Bimetallic palladium catalysts for catalytic combustion of methane
2004 (English)Licentiate thesis, comprehensive summary (Other scientific)
Catalytic combustion is a promising combustion technique in gas turbines, which results in ultra low levels of NOx, CO and unburned hydrocarbons. Due to the low combustion temperature achieved in catalytic combustion almost no thermal NOx is formed. The focus in this thesis will be on the first stage in a catalytic combustion chamber, i.e. the ignition catalyst. The catalyst used for this application is often a supported palladium-based catalyst due to its excellent activity for methane combustion. However, this type of catalyst has a serious drawback; the methane conversion decreases with time during operation. The unstable activity will result in increasing difficulties to ignite the fuel. The objective of the work presented in this thesis has been to improve the catalytic performance of supported palladium catalysts, with focus on stabilizing the methane conversion.

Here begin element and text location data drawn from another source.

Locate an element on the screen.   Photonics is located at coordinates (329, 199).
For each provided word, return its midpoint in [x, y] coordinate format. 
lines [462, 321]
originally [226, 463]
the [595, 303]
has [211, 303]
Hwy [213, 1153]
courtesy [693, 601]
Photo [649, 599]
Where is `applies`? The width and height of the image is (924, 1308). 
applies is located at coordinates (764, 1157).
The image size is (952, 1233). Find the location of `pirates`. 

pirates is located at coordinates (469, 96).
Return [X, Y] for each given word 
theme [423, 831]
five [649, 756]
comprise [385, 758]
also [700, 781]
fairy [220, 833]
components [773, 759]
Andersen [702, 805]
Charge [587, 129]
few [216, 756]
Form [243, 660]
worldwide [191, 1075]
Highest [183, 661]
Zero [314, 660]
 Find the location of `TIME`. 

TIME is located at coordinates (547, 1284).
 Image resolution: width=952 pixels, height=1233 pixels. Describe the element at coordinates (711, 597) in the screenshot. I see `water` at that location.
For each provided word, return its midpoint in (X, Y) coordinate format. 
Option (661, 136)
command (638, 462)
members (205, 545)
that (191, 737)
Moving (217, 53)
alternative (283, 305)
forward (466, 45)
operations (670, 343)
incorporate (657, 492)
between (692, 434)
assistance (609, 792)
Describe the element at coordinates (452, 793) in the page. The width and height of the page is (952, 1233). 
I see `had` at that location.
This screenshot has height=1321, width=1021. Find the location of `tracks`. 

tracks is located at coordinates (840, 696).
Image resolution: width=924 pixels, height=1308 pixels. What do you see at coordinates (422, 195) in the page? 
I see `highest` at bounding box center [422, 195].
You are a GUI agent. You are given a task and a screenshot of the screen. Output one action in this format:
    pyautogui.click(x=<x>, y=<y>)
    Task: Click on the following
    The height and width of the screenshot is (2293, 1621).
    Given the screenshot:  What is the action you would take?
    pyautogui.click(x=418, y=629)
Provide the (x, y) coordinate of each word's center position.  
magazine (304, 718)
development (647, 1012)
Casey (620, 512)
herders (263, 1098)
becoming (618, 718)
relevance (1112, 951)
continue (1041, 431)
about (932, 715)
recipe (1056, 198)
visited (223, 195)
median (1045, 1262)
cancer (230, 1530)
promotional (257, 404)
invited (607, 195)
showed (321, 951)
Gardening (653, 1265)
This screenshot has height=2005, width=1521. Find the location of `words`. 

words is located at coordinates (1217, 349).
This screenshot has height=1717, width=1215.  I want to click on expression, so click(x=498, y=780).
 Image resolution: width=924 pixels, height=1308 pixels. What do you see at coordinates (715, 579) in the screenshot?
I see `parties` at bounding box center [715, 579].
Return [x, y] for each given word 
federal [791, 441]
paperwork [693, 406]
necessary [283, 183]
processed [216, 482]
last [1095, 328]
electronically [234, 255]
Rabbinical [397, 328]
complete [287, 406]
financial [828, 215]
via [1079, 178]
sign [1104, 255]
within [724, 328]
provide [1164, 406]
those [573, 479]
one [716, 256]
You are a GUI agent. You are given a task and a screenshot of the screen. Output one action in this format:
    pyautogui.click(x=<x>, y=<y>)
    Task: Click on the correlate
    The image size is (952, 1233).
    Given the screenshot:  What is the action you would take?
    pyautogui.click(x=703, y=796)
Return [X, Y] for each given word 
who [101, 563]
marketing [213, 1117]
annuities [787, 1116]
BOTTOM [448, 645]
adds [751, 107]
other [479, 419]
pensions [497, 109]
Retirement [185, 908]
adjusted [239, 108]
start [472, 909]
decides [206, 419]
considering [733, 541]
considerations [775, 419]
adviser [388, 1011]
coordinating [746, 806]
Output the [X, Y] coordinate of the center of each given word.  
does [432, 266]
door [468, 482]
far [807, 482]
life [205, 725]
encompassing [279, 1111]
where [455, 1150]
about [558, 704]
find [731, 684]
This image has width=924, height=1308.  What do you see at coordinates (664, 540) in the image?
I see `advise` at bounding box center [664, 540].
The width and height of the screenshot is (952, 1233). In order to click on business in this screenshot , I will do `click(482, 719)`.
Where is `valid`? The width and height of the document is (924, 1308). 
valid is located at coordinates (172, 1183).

The first part gives a general background to gas turbines and catalytic combustion.
The second part concerns the monometallic palladium catalysts; their behaviour during methane combustion is addressed.
The third part describes different bimetallic catalysts, which all have palladium as one of the active components. Results from the activity tests of methane combustion showed that it is possible to stabilize the activity by adding certain co-metals into the palladium catalyst. The morphology of the various bimetallic catalysts has been studied to gain a better understanding of the various combustion behaviours.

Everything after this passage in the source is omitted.